=== Page extract ===

3) Carving Out "Heads Down" Time
Interruptions eat up a huge amount
of the average person's work time. Great startups have the habit of
finding ways to protect their people from needless distractions. And
smart managers block off swaths of their calendars for "productivity time."
4) Split Testing And Iterating
A hallmark of the Lean Startup
movement, entrepreneurs are wont to constantly pit two or more
approaches against one another and let data inform their decisions. What should the home page call-to-action say? Split test two different sentences and see which gets more clicks. How do I get more people to respond to my emails? Test different subject lines, lengths, and endings like "Thanks for your help in advance" versus "Warm regards." What kind of outfit makes me look more professional? Try two different styles and keep track of the compliments.
(I
realized this habit had spilled over to my regular life when I found
myself "split testing" salsas at a taco joint the other day.)
Truthfully,
we're not all as good at making decisions with our guts as we think we
are. But a good split test doesn't lie, and entrepreneurs are constantly
pitting their test winners against new ideas.
5) Looking For 80/20s
There's
a strange phenomenon in work that almost always holds true: if you
examine your life, you'll often see that only 20% of the things you do
account for 80% of the results you get. Being productive and being busy
are two different things. If you want to quadruple your productivity,
focus on the 20% first, and if you can, cut the other 80% that just
makes you busy.
6) Rather Than Planning, Doing
Too
many of us have meetings about meetings, and end meetings with lists of
follow-up conversations to be had later. But startups, for which every
second counts, have a habit of taking on-the-spot action. Instead of
promising to email an introduction for you, a startup founder will pull
out her phone and write the email while you sit there. Then the issue
doesn't have to take up future brain- or calendar-space.

===

• [Problems and tasks]:
a) In the startup habits excerpt, what share of the things a person does accounts for 80% of the results?
b) Condense the paragraph of the startup habits excerpt that begins "Too many of us have meetings about meetings" into two sentences, keeping its main facts.
c) Transcribe the passage of the startup habits excerpt starting at "4) Split Testing" and ending at "of the compliments.".
Rely only on the startup habits excerpt, without outside knowledge.

=== Data provided ===

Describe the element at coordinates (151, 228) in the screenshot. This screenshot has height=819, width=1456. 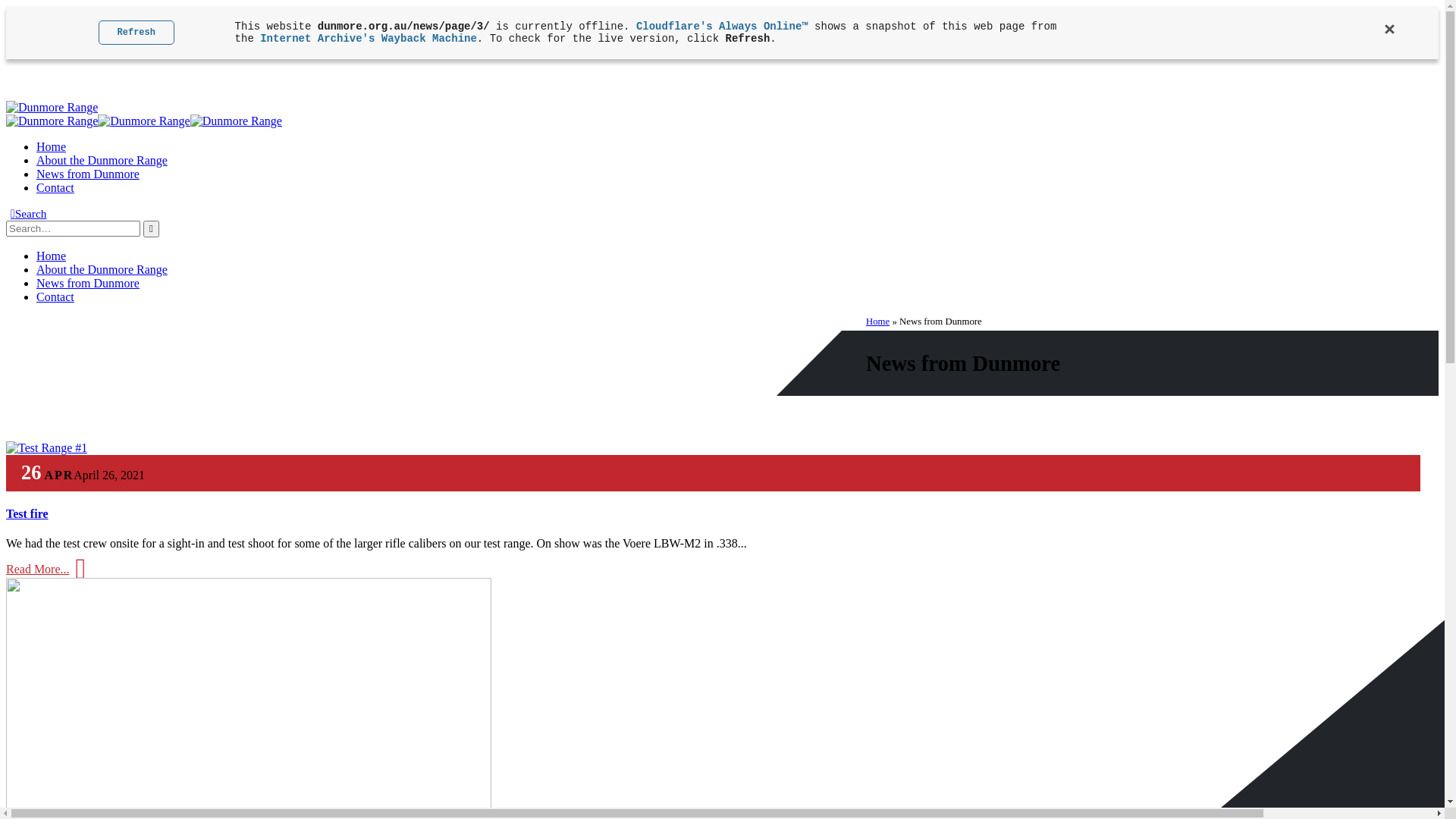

===

• [Exercise responses]:
a) Only 20% of the things a person does.

b) Many people hold meetings about meetings and leave with lists of follow-up conversations, but startups, where every second counts, act on the spot. A founder will write a promised introduction email on her phone while you sit there, so the issue takes up no future brain- or calendar-space.

c)
4) Split Testing And Iterating
A hallmark of the Lean Startup
movement, entrepreneurs are wont to constantly pit two or more
approaches against one another and let data inform their decisions. What should the home page call-to-action say? Split test two different sentences and see which gets more clicks. How do I get more people to respond to my emails? Test different subject lines, lengths, and endings like "Thanks for your help in advance" versus "Warm regards." What kind of outfit makes me look more professional? Try two different styles and keep track of the compliments.